• [Information provided]
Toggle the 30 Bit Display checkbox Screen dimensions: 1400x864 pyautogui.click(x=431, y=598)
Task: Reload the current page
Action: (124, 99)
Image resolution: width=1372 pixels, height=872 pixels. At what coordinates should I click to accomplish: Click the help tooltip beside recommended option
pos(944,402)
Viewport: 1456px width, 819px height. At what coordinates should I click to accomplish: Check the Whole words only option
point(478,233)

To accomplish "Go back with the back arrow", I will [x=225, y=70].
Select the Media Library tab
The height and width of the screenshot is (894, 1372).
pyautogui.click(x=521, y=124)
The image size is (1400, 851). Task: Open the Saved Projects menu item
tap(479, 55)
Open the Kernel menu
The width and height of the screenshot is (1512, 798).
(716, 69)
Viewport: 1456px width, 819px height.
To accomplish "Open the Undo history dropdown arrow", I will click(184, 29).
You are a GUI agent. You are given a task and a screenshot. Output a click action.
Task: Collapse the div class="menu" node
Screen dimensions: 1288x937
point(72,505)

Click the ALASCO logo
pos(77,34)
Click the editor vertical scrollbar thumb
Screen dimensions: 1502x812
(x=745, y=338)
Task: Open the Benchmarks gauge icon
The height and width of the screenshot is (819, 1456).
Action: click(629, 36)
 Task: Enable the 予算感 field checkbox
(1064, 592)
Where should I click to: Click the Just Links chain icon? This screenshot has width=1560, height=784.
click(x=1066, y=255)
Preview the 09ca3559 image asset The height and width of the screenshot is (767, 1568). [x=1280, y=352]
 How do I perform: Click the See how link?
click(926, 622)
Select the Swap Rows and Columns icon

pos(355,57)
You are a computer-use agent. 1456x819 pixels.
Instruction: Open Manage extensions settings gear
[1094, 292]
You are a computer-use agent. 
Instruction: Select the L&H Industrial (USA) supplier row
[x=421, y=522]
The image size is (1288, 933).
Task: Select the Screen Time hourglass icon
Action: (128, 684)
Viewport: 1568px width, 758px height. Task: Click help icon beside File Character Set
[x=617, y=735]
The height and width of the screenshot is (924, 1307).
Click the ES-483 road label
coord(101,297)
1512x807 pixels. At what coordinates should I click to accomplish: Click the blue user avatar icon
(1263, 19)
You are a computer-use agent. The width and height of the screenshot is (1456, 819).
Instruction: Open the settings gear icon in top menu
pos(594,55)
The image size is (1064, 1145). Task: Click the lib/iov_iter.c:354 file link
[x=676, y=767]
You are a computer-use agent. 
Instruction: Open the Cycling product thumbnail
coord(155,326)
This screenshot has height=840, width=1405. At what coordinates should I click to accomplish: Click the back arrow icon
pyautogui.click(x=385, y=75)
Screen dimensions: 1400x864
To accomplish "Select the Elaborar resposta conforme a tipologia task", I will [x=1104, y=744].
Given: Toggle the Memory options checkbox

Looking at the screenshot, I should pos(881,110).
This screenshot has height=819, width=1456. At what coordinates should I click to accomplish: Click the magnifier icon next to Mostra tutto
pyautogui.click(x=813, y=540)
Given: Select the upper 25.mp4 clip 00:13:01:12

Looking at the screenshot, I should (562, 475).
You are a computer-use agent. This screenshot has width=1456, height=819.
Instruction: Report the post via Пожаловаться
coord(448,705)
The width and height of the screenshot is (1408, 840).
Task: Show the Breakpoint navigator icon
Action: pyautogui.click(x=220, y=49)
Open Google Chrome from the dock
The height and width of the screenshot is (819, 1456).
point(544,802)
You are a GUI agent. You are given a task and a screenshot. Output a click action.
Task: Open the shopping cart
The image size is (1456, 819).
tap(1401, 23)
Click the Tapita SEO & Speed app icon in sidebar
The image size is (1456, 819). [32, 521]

• [Work task] Keep the wording exact. Give all of the records again.

• [The completed task]
Toggle the 30 Bit Display checkbox Screen dimensions: 1400x864 pyautogui.click(x=431, y=598)
Task: Reload the current page
Action: (124, 99)
Image resolution: width=1372 pixels, height=872 pixels. At what coordinates should I click to accomplish: Click the help tooltip beside recommended option
pos(944,402)
Viewport: 1456px width, 819px height. At what coordinates should I click to accomplish: Check the Whole words only option
point(478,233)

To accomplish "Go back with the back arrow", I will [x=225, y=70].
Select the Media Library tab
The height and width of the screenshot is (894, 1372).
pyautogui.click(x=521, y=124)
The image size is (1400, 851). Task: Open the Saved Projects menu item
tap(479, 55)
Open the Kernel menu
The width and height of the screenshot is (1512, 798).
(716, 69)
Viewport: 1456px width, 819px height.
To accomplish "Open the Undo history dropdown arrow", I will click(184, 29).
You are a GUI agent. You are given a task and a screenshot. Output a click action.
Task: Collapse the div class="menu" node
Screen dimensions: 1288x937
point(72,505)

Click the ALASCO logo
pos(77,34)
Click the editor vertical scrollbar thumb
Screen dimensions: 1502x812
(x=745, y=338)
Task: Open the Benchmarks gauge icon
The height and width of the screenshot is (819, 1456).
Action: click(629, 36)
 Task: Enable the 予算感 field checkbox
(1064, 592)
Where should I click to: Click the Just Links chain icon? This screenshot has width=1560, height=784.
click(x=1066, y=255)
Preview the 09ca3559 image asset The height and width of the screenshot is (767, 1568). [x=1280, y=352]
 How do I perform: Click the See how link?
click(926, 622)
Select the Swap Rows and Columns icon

pos(355,57)
You are a computer-use agent. 1456x819 pixels.
Instruction: Open Manage extensions settings gear
[1094, 292]
You are a computer-use agent. 
Instruction: Select the L&H Industrial (USA) supplier row
[x=421, y=522]
The image size is (1288, 933).
Task: Select the Screen Time hourglass icon
Action: (128, 684)
Viewport: 1568px width, 758px height. Task: Click help icon beside File Character Set
[x=617, y=735]
The height and width of the screenshot is (924, 1307).
Click the ES-483 road label
coord(101,297)
1512x807 pixels. At what coordinates should I click to accomplish: Click the blue user avatar icon
(1263, 19)
You are a computer-use agent. The width and height of the screenshot is (1456, 819).
Instruction: Open the settings gear icon in top menu
pos(594,55)
The image size is (1064, 1145). Task: Click the lib/iov_iter.c:354 file link
[x=676, y=767]
You are a computer-use agent. 
Instruction: Open the Cycling product thumbnail
coord(155,326)
This screenshot has height=840, width=1405. At what coordinates should I click to accomplish: Click the back arrow icon
pyautogui.click(x=385, y=75)
Screen dimensions: 1400x864
To accomplish "Select the Elaborar resposta conforme a tipologia task", I will [x=1104, y=744].
Given: Toggle the Memory options checkbox

Looking at the screenshot, I should pos(881,110).
This screenshot has height=819, width=1456. At what coordinates should I click to accomplish: Click the magnifier icon next to Mostra tutto
pyautogui.click(x=813, y=540)
Given: Select the upper 25.mp4 clip 00:13:01:12

Looking at the screenshot, I should (562, 475).
You are a computer-use agent. This screenshot has width=1456, height=819.
Instruction: Report the post via Пожаловаться
coord(448,705)
The width and height of the screenshot is (1408, 840).
Task: Show the Breakpoint navigator icon
Action: pyautogui.click(x=220, y=49)
Open Google Chrome from the dock
The height and width of the screenshot is (819, 1456).
point(544,802)
You are a GUI agent. You are given a task and a screenshot. Output a click action.
Task: Open the shopping cart
The image size is (1456, 819).
tap(1401, 23)
Click the Tapita SEO & Speed app icon in sidebar
The image size is (1456, 819). [32, 521]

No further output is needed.